Prove that $a_n = 3a_{n-1} - 2a_{n-2} = 2^n + 1$ , for all $n \in \mathbb{N}$ , and $a_1 = 3$ , $a_2 = 5$ , and $n \geq 3$
Basis:
$a_1 = 2^1 + 1 = 2 + 1 = 3$ $\checkmark$
$a_2 = 2^2 + 1 = 4 + 1 = 5$ $\checkmark$
Inductive Hypothesis:
$a_k = 2^k + 1$ , where $n = k$
$a_k = 3a_{k-1} - 2a_{k-2}$
Inductive Step:
$$\begin{align} \ a_{k+1} & = 3a_k - 2a_{k-1} \\ & = 3(2^k + 1) - 2(2^{k-1} + 1) \\ & = \color{red}{6^k} + 3 - \color{red}{4^{k-1}} - 2 \\ & = \color{red}{6^k} - \color{red}{4^{k-1}} + 1 \end{align}$$
Now, the $ + 1$ looks very promising, but $6^k - 4^{k-1}$ makes me sick. Anyone have some good hints? That second recurrence ( $2a_{n-2}$ ) seems to be stumping me.

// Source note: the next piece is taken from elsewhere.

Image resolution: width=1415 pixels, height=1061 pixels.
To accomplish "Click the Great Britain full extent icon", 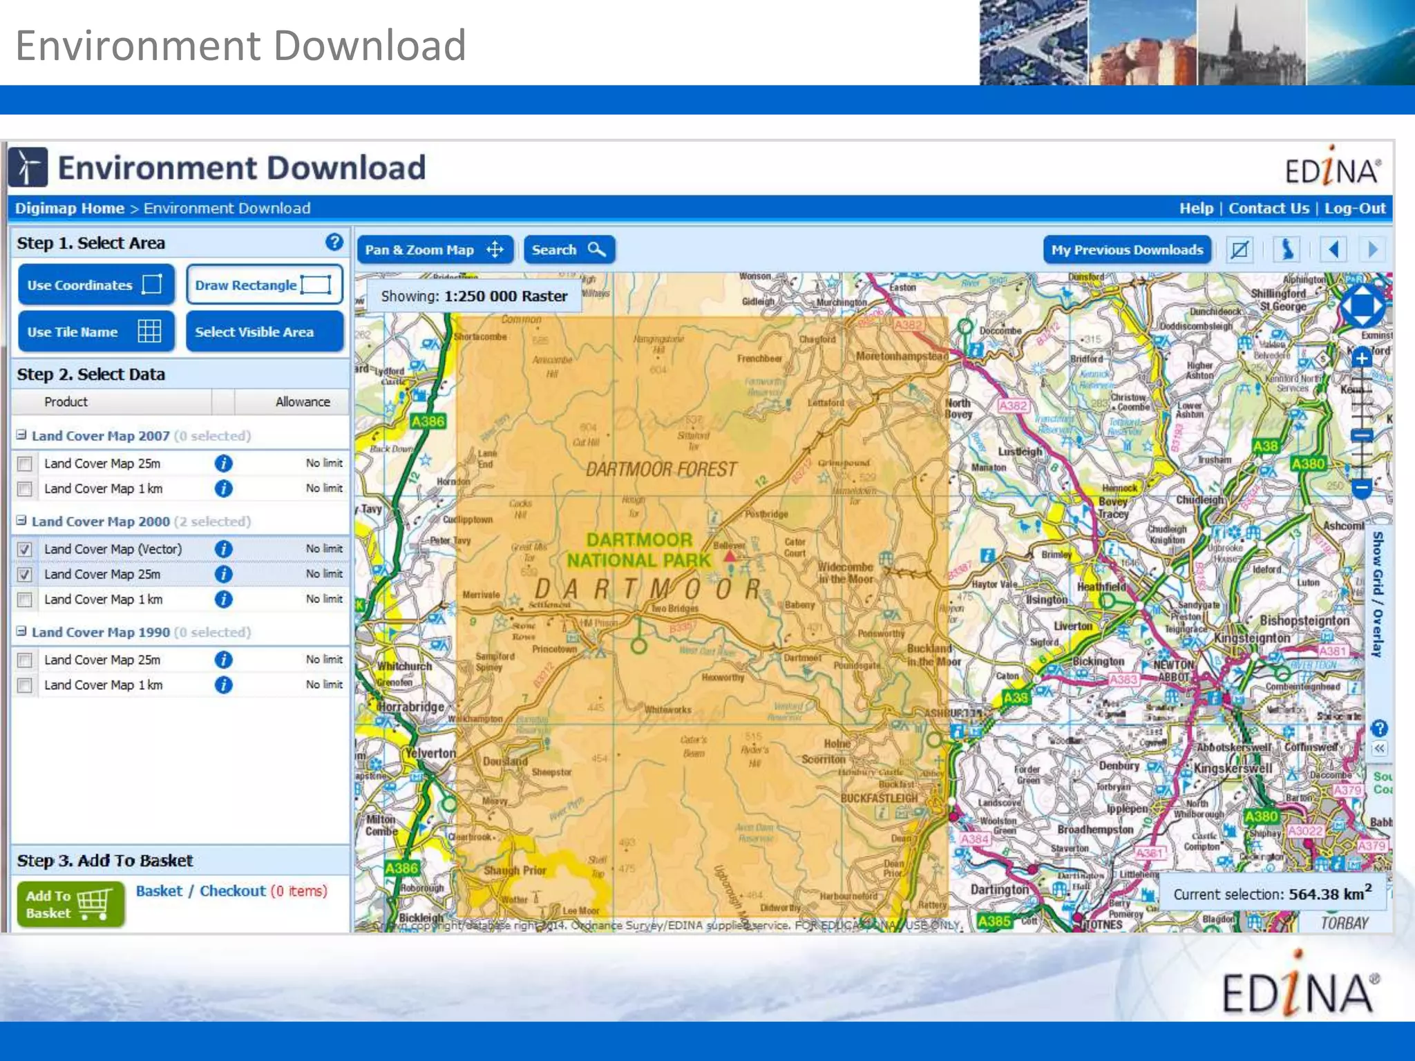I will click(1286, 249).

$$3\cdot 2^k - 2\cdot 2^{k-1}= 3\cdot 2^k -2^k=2^k(3-1)=2^k\cdot2=2^{k+1}$$
Notice that $$ 3\cdot 2^k = 2^k + 2^k + 2^k$$
While $$ 6^k=(3 \cdot 2)^k=3^k\cdot 2^k=2^k + 2^k ....... + 2^k$$
The last line shows $2^k$ being added $3^k$. There is a way to show this better in latex (a bracket under the ellipses) but I don't know how.